Detection of gradual transitions is also obtained with this approach, even if in a more complicated way. In particular, two kinds of gradual transition are considered, cross transitions and dither transitions. During a cross transition, every pixel value gradually changes from one shot to another, while during a dither transition a small portion of pixels abruptly change from pixels values from the first shot to those of the second shot every moment. With time, more and more pixels change until all of the pixels change into the second video shot. Wipes, fades and various types of dissolve may be described in terms of this scheme.
Template ST-JPIs are derived both for cross transitions and dither transitions. The detection of gradual transitions is performed by analyzing the pattern match between model ST-JPIs and the ST-JPI derived for the frame interval under consideration. Experiments performed on several digital videos of various kind gave the following results: 97% (recall) and 96% (precision) for cuts, 82% and 93% for cross transitions, 75% and 81% for dither transitions.

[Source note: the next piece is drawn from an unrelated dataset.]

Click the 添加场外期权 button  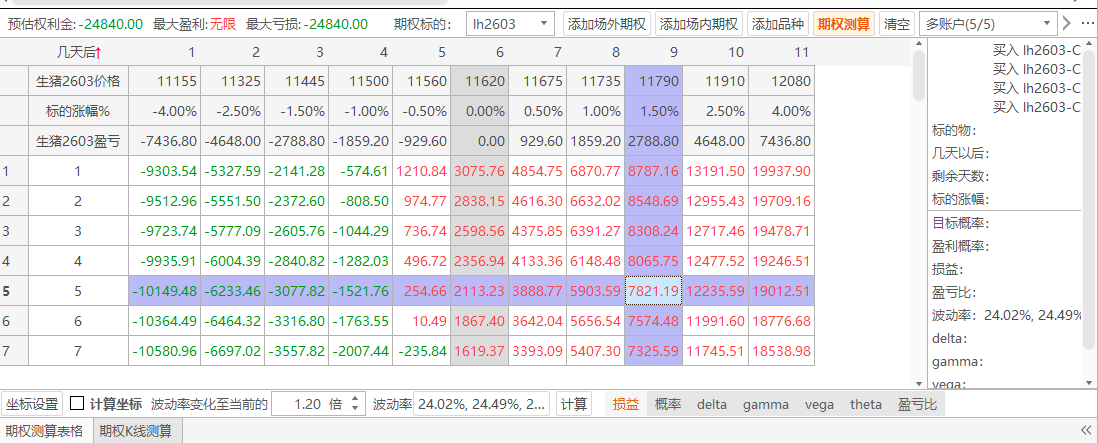606,23
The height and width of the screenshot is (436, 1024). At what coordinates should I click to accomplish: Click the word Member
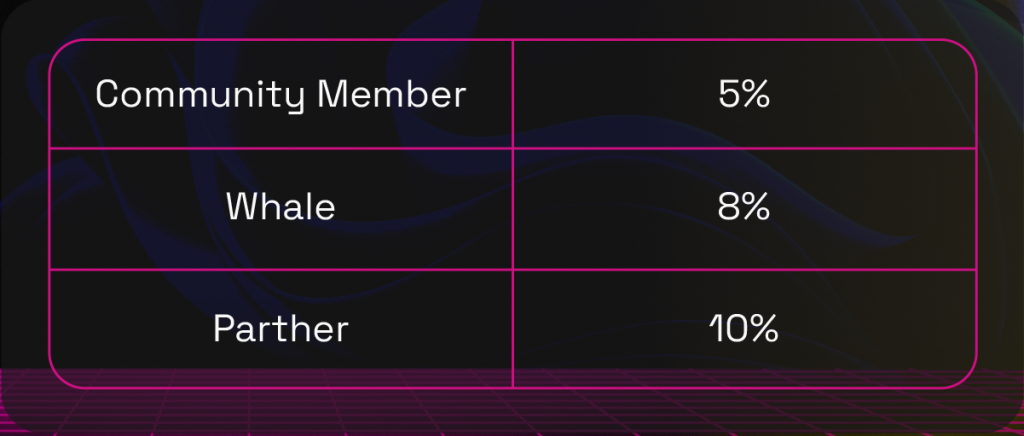[391, 93]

The algorithm proposed in [25] is based on the coherence analysis of temporal slices extracted from the digital video. Temporal slices are extracted from the video by slicing through the sequence of video frames and collecting temporal signatures. Each of these slices contains both spatial and temporal information from which coherent regions are indicative of uninterrupted video partitions separated by camera breaks (cuts, wipes and dissolves). Each spatiotemporal slice is a collection of scans, namely horizontal, vertical or diagonal image stripes, as a function of time. The detection of a shot boundary therefore becomes a problem of spatiotemporal slice segmentation into regions each of a coherent rhythm. Properties could further be extracted from the slice for both the detection and classification of camera breaks. For example, cut and wipes are detected by color-texture properties, while dissolves are detected by mean intensity and variance. The analysis is performed on the DC sequence extracted from a MPEG video. The approach has been tested by experiments on news sequences, documentary films, movies, and TV streams, with the following results: 100% (recall) and 99% (precision) for cuts, 75% and 80% for wipes, 76% and 77% for dissolves.

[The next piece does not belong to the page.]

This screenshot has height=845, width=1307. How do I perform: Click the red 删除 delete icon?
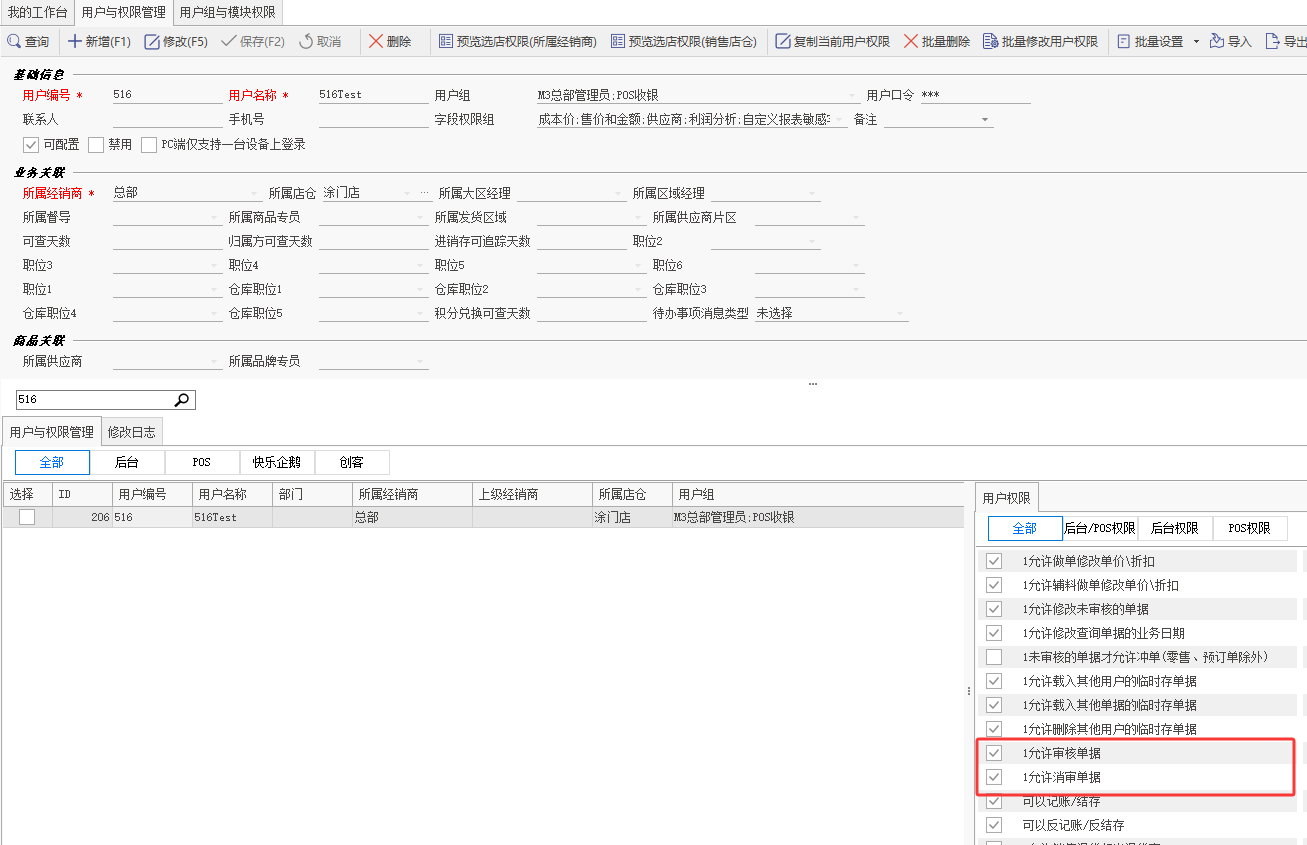pyautogui.click(x=376, y=42)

Finally, a fuzzy theoretic approach for temporal segmentation is presented in [16], with a fusion of various syntactic features to obtain more reliable transition detection. Cuts are detected using histogram intersection; gradual changes are detected using a combination of pixel difference and histogram intersection, while fades are detected using a combination of pixel difference, histogram intersection and edge-pixel-count. Frame-to-frame differences of these properties are considered as the input variable of the problem expressed in fuzzy terms. In particular, the linguistic variable inter-frame-difference is fuzzified so that it can be labeled as "negligible," "small," "significant," "large" or "huge." The values of metric differences are represented as these linguistic terms. To this aim, appropriate class boundaries and membership functions must be selected for each category. This is made by modeling the interframe property difference through the Rayleigh distribution. The appropriateness of this model has been tested by fitting Rayleigh distribution (chi-square test) to interframe difference data for about 300 video sequences of various kind, having 500–5000 frames each. Fuzzy rules for each property are derived by taking into account the current interframe difference, the previous interframe difference and the next interframe difference.
^{[1]}Recall and precision are popular quality factors whose formal definition is given in the following Sect. 4.